> [THE DATA]

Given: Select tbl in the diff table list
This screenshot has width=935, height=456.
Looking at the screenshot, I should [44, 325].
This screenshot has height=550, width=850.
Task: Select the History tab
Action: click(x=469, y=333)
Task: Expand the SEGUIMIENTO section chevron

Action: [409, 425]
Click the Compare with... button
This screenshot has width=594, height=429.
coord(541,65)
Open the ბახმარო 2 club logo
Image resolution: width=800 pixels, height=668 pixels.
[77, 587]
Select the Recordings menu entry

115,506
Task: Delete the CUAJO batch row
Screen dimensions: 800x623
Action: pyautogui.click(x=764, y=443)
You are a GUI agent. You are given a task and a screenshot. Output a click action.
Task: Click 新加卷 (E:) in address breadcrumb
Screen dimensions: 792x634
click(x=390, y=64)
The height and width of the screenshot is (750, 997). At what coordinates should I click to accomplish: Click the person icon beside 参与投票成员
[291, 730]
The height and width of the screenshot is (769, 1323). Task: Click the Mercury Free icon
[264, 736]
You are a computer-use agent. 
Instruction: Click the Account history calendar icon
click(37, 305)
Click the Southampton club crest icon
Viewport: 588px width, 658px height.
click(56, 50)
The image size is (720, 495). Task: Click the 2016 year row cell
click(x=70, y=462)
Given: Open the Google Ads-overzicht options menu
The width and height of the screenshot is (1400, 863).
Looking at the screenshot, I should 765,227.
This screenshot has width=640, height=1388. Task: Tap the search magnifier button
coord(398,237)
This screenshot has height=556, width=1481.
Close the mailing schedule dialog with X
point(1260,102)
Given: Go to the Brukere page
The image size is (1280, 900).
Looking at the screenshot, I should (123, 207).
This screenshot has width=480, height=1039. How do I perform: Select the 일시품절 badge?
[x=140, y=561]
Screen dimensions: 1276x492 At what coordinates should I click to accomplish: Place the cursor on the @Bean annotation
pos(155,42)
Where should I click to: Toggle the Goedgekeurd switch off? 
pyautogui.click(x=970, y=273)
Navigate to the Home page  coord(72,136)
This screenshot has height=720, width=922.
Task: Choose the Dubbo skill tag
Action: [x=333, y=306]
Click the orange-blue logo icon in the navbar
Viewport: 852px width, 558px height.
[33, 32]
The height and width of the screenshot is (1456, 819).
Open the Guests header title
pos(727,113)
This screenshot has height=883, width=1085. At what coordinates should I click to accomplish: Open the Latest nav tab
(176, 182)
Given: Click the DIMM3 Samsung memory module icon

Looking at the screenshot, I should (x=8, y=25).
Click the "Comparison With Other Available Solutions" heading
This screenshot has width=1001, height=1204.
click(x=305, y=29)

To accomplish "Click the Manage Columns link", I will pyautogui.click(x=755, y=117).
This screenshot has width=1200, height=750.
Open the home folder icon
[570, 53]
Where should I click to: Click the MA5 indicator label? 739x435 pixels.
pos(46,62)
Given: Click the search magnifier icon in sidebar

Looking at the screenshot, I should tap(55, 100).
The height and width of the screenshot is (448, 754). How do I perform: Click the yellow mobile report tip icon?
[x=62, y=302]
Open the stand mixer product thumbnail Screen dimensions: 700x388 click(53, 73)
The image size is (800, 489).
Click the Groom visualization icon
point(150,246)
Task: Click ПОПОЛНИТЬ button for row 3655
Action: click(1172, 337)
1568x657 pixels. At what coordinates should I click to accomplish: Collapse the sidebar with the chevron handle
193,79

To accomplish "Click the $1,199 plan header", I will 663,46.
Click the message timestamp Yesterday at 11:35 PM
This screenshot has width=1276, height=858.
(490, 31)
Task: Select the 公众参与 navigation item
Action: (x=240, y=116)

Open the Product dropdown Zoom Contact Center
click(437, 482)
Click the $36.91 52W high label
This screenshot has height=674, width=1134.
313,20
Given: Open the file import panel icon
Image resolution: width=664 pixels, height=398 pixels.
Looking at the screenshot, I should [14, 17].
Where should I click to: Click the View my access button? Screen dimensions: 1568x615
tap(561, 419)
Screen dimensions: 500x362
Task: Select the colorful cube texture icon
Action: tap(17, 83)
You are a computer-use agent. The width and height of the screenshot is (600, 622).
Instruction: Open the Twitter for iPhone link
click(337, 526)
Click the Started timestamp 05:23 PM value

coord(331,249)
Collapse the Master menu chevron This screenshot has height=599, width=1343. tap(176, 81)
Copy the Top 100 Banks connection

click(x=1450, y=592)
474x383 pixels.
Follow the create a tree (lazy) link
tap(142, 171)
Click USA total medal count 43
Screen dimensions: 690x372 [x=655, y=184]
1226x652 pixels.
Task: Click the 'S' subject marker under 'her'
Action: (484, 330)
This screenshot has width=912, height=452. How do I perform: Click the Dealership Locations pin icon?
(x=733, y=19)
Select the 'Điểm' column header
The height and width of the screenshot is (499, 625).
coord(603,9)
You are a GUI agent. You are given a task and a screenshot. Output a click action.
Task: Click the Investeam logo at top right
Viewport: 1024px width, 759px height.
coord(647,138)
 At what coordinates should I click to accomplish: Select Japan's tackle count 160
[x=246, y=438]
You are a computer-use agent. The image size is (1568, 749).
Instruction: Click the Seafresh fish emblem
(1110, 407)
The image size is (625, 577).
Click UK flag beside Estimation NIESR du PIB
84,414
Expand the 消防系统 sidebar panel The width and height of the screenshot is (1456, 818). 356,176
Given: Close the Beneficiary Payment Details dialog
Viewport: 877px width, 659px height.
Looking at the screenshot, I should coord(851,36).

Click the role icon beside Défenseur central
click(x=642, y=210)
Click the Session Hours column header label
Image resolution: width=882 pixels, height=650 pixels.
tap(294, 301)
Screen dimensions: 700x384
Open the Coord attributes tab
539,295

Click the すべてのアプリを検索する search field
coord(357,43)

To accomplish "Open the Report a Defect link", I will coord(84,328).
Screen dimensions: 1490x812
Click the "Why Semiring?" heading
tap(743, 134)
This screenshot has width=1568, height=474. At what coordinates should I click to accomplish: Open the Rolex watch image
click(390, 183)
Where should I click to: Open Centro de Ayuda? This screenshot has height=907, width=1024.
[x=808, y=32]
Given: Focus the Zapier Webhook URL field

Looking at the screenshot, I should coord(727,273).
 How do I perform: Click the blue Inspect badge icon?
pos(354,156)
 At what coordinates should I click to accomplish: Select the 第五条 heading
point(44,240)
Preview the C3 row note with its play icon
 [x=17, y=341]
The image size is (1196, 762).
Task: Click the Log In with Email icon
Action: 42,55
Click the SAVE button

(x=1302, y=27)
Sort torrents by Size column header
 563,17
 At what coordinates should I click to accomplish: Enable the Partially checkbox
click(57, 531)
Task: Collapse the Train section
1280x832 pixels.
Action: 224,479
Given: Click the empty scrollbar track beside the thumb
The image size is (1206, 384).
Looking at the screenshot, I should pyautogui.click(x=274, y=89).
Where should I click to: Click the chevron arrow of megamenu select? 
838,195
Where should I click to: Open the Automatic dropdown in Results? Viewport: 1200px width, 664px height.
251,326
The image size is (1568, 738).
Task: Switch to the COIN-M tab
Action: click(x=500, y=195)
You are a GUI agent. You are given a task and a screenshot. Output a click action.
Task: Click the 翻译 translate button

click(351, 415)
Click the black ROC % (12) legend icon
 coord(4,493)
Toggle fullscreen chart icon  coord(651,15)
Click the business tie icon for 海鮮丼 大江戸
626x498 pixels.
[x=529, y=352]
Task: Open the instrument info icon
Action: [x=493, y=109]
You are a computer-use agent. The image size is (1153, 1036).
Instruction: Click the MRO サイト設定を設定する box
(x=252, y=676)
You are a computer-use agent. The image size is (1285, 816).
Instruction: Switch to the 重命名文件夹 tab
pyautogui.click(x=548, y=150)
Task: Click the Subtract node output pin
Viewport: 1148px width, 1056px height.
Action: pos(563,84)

> [WHAT THE TASK ASKS] Output all of the material exactly as written.

> [TASK ANSWER]
Given: Select tbl in the diff table list
This screenshot has width=935, height=456.
Looking at the screenshot, I should [44, 325].
This screenshot has height=550, width=850.
Task: Select the History tab
Action: click(x=469, y=333)
Task: Expand the SEGUIMIENTO section chevron

Action: [409, 425]
Click the Compare with... button
This screenshot has width=594, height=429.
coord(541,65)
Open the ბახმარო 2 club logo
Image resolution: width=800 pixels, height=668 pixels.
[77, 587]
Select the Recordings menu entry

115,506
Task: Delete the CUAJO batch row
Screen dimensions: 800x623
Action: pyautogui.click(x=764, y=443)
You are a GUI agent. You are given a task and a screenshot. Output a click action.
Task: Click 新加卷 (E:) in address breadcrumb
Screen dimensions: 792x634
click(x=390, y=64)
The height and width of the screenshot is (750, 997). At what coordinates should I click to accomplish: Click the person icon beside 参与投票成员
[291, 730]
The height and width of the screenshot is (769, 1323). Task: Click the Mercury Free icon
[264, 736]
You are a computer-use agent. 
Instruction: Click the Account history calendar icon
click(37, 305)
Click the Southampton club crest icon
Viewport: 588px width, 658px height.
click(56, 50)
The image size is (720, 495). Task: Click the 2016 year row cell
click(x=70, y=462)
Given: Open the Google Ads-overzicht options menu
The width and height of the screenshot is (1400, 863).
Looking at the screenshot, I should 765,227.
This screenshot has width=640, height=1388. Task: Tap the search magnifier button
coord(398,237)
This screenshot has height=556, width=1481.
Close the mailing schedule dialog with X
point(1260,102)
Given: Go to the Brukere page
The image size is (1280, 900).
Looking at the screenshot, I should (123, 207).
This screenshot has width=480, height=1039. How do I perform: Select the 일시품절 badge?
[x=140, y=561]
Screen dimensions: 1276x492 At what coordinates should I click to accomplish: Place the cursor on the @Bean annotation
pos(155,42)
Where should I click to: Toggle the Goedgekeurd switch off? 
pyautogui.click(x=970, y=273)
Navigate to the Home page  coord(72,136)
This screenshot has height=720, width=922.
Task: Choose the Dubbo skill tag
Action: [x=333, y=306]
Click the orange-blue logo icon in the navbar
Viewport: 852px width, 558px height.
[33, 32]
The height and width of the screenshot is (1456, 819).
Open the Guests header title
pos(727,113)
This screenshot has height=883, width=1085. At what coordinates should I click to accomplish: Open the Latest nav tab
(176, 182)
Given: Click the DIMM3 Samsung memory module icon

Looking at the screenshot, I should (x=8, y=25).
Click the "Comparison With Other Available Solutions" heading
This screenshot has width=1001, height=1204.
click(x=305, y=29)

To accomplish "Click the Manage Columns link", I will pyautogui.click(x=755, y=117).
This screenshot has width=1200, height=750.
Open the home folder icon
[570, 53]
Where should I click to: Click the MA5 indicator label? 739x435 pixels.
pos(46,62)
Given: Click the search magnifier icon in sidebar

Looking at the screenshot, I should tap(55, 100).
The height and width of the screenshot is (448, 754). How do I perform: Click the yellow mobile report tip icon?
[x=62, y=302]
Open the stand mixer product thumbnail Screen dimensions: 700x388 click(53, 73)
The image size is (800, 489).
Click the Groom visualization icon
point(150,246)
Task: Click ПОПОЛНИТЬ button for row 3655
Action: click(1172, 337)
1568x657 pixels. At what coordinates should I click to accomplish: Collapse the sidebar with the chevron handle
193,79

To accomplish "Click the $1,199 plan header", I will 663,46.
Click the message timestamp Yesterday at 11:35 PM
This screenshot has width=1276, height=858.
(490, 31)
Task: Select the 公众参与 navigation item
Action: (x=240, y=116)

Open the Product dropdown Zoom Contact Center
click(437, 482)
Click the $36.91 52W high label
This screenshot has height=674, width=1134.
313,20
Given: Open the file import panel icon
Image resolution: width=664 pixels, height=398 pixels.
Looking at the screenshot, I should [14, 17].
Where should I click to: Click the View my access button? Screen dimensions: 1568x615
tap(561, 419)
Screen dimensions: 500x362
Task: Select the colorful cube texture icon
Action: tap(17, 83)
You are a computer-use agent. The width and height of the screenshot is (600, 622).
Instruction: Open the Twitter for iPhone link
click(337, 526)
Click the Started timestamp 05:23 PM value

coord(331,249)
Collapse the Master menu chevron This screenshot has height=599, width=1343. tap(176, 81)
Copy the Top 100 Banks connection

click(x=1450, y=592)
474x383 pixels.
Follow the create a tree (lazy) link
tap(142, 171)
Click USA total medal count 43
Screen dimensions: 690x372 [x=655, y=184]
1226x652 pixels.
Task: Click the 'S' subject marker under 'her'
Action: (484, 330)
This screenshot has width=912, height=452. How do I perform: Click the Dealership Locations pin icon?
(x=733, y=19)
Select the 'Điểm' column header
The height and width of the screenshot is (499, 625).
coord(603,9)
You are a GUI agent. You are given a task and a screenshot. Output a click action.
Task: Click the Investeam logo at top right
Viewport: 1024px width, 759px height.
coord(647,138)
 At what coordinates should I click to accomplish: Select Japan's tackle count 160
[x=246, y=438]
You are a computer-use agent. The image size is (1568, 749).
Instruction: Click the Seafresh fish emblem
(1110, 407)
The image size is (625, 577).
Click UK flag beside Estimation NIESR du PIB
84,414
Expand the 消防系统 sidebar panel The width and height of the screenshot is (1456, 818). 356,176
Given: Close the Beneficiary Payment Details dialog
Viewport: 877px width, 659px height.
Looking at the screenshot, I should coord(851,36).

Click the role icon beside Défenseur central
click(x=642, y=210)
Click the Session Hours column header label
Image resolution: width=882 pixels, height=650 pixels.
tap(294, 301)
Screen dimensions: 700x384
Open the Coord attributes tab
539,295

Click the すべてのアプリを検索する search field
coord(357,43)

To accomplish "Open the Report a Defect link", I will coord(84,328).
Screen dimensions: 1490x812
Click the "Why Semiring?" heading
tap(743, 134)
This screenshot has width=1568, height=474. At what coordinates should I click to accomplish: Open the Rolex watch image
click(390, 183)
Where should I click to: Open Centro de Ayuda? This screenshot has height=907, width=1024.
[x=808, y=32]
Given: Focus the Zapier Webhook URL field

Looking at the screenshot, I should coord(727,273).
 How do I perform: Click the blue Inspect badge icon?
pos(354,156)
 At what coordinates should I click to accomplish: Select the 第五条 heading
point(44,240)
Preview the C3 row note with its play icon
 [x=17, y=341]
The image size is (1196, 762).
Task: Click the Log In with Email icon
Action: 42,55
Click the SAVE button

(x=1302, y=27)
Sort torrents by Size column header
 563,17
 At what coordinates should I click to accomplish: Enable the Partially checkbox
click(57, 531)
Task: Collapse the Train section
1280x832 pixels.
Action: 224,479
Given: Click the empty scrollbar track beside the thumb
The image size is (1206, 384).
Looking at the screenshot, I should pyautogui.click(x=274, y=89).
Where should I click to: Click the chevron arrow of megamenu select? 
838,195
Where should I click to: Open the Automatic dropdown in Results? Viewport: 1200px width, 664px height.
251,326
The image size is (1568, 738).
Task: Switch to the COIN-M tab
Action: click(x=500, y=195)
You are a GUI agent. You are given a task and a screenshot. Output a click action.
Task: Click the 翻译 translate button

click(351, 415)
Click the black ROC % (12) legend icon
 coord(4,493)
Toggle fullscreen chart icon  coord(651,15)
Click the business tie icon for 海鮮丼 大江戸
626x498 pixels.
[x=529, y=352]
Task: Open the instrument info icon
Action: [x=493, y=109]
You are a computer-use agent. The image size is (1153, 1036).
Instruction: Click the MRO サイト設定を設定する box
(x=252, y=676)
You are a computer-use agent. The image size is (1285, 816).
Instruction: Switch to the 重命名文件夹 tab
pyautogui.click(x=548, y=150)
Task: Click the Subtract node output pin
Viewport: 1148px width, 1056px height.
Action: pos(563,84)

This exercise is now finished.